We have increased the value at the location pointed to by a, but not by b. To do sharing, we need to have said

val b = a;

After this, a=b is true, and changing a changes b as well. Also note that in := the left hand side must be a ref.

The use of references introduces into our language a new idea of time and sharing. Before, we could consider a binding as assigning a value to a name and expect this value to be constant in time. Each time we created a new binding, we created a new copy of the value, having not possible to share the same structure in memory by two different bindings.

Now if we bind references to values, we can keep a same binding to a reference, but change the pointed value later in time. This introduces to the language a higher complexity that we will need to handle carefully.

Interpreter with side effects

To extend our interpreter to have side effects, we need to extend our Abstract Syntax Tree, and the possible values of the environment to include references. Then we also need to introduce operators that behave similar to ref, !, :=.
  datatype typ = Int_t
               | Real_t
               ...
               | Ref_t     of typ                (* reference type *)

  datatype binop = Plus
               | Times
               ...
               | Assign                          (* :=       *)
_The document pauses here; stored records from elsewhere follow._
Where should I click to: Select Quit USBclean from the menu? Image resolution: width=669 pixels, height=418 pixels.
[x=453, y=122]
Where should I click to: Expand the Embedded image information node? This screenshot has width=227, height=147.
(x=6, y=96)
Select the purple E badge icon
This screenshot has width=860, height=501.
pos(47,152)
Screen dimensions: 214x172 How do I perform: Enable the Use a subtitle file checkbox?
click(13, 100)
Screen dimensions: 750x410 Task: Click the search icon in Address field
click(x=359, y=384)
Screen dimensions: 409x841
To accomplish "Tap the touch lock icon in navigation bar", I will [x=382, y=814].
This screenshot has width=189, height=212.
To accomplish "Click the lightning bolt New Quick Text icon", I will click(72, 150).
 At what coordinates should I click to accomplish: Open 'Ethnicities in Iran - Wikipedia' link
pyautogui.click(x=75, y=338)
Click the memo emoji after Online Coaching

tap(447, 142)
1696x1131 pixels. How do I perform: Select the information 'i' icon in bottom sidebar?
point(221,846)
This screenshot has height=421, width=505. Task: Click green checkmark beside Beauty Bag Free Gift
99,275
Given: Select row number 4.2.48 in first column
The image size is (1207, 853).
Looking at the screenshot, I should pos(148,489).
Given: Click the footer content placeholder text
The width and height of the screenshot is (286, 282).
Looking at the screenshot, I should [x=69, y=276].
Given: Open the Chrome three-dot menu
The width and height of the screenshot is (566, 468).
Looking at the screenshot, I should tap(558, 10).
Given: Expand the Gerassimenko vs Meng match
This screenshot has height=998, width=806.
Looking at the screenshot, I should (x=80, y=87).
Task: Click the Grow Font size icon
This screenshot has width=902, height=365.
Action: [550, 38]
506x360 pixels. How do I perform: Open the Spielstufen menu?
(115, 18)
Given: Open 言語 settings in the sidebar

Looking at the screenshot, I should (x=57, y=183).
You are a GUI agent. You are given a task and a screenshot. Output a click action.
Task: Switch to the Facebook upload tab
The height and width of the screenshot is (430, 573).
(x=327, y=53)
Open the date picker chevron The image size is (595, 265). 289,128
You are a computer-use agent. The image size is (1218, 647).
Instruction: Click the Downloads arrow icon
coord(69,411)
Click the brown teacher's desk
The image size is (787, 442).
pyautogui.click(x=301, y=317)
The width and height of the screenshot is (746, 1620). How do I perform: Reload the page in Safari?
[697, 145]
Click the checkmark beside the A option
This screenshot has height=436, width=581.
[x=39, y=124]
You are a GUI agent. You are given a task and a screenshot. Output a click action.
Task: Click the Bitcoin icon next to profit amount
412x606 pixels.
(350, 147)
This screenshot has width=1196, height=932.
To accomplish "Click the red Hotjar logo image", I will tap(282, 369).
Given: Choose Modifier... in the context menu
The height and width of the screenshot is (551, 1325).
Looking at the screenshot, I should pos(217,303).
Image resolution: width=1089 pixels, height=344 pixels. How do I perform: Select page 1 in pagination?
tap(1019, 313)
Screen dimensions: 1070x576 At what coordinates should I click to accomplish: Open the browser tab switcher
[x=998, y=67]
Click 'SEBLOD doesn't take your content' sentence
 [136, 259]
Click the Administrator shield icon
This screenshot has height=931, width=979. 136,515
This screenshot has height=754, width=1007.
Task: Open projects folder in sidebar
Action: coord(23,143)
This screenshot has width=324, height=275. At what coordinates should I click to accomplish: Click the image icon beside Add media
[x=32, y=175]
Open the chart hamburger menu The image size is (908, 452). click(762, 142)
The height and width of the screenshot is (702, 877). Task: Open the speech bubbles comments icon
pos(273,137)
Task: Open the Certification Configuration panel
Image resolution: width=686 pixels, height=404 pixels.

  datatype unop = Neg                            (* ~        *)
               |  Not                            (* not      *)
               |  Ref                            (* ref      *)
               |  Deref                          (* !        *)

  datatype value = Int_v      of int
                 | Real_v     of real
					  ...
                 | Ptr_v      of int                (* address in memory    *)
                 | Tag_v      of objectType
The := is a binary operator and needs to have on the left hand side a Pointer, so we extend evaluateBinop as follows:
evaluateBinop (bop: binop, (v1,t1): value*typ, (v2,t2): value*typ)
    case (bop, v1, v2) of
	 ...
    | (Assign, Ptr_v i, _)                => (replaceObjectAt (i, v2);
                                              (Tuple_v [], Tuple_t []))
    | (Assign, _, _)                      => err "type error (:=)" 
ref is a unary operator, that takes a value and creates a pointer to this value. ! is an unary operator that "dereferences" the value stored at the location pointed by a specific reference. For this two operators, we extend the definition of evaluateUnop as follows:
evaluateUnop (uop: unop, (v, t): value * typ): value * typ =
    case (uop, v) of
	 ...
    | (Ref, _)                            => (Ptr_v (storeObject v), Ref_t t)
    | (Deref, Ptr_v i)                    => (case t of
                                                Ref_t t' => (loadObject i, t')
                                              | _ => err "type error (!)")
    | (Deref, _)                          => err "type error (!)"

To do a functional version of this we basically just need a heap structure, which maps addresses to values. This doesn't actually require side effects; we can simply pass it around and update it when needed. The advantage of the evaluator is that it showcases a model that is closer to Intel's.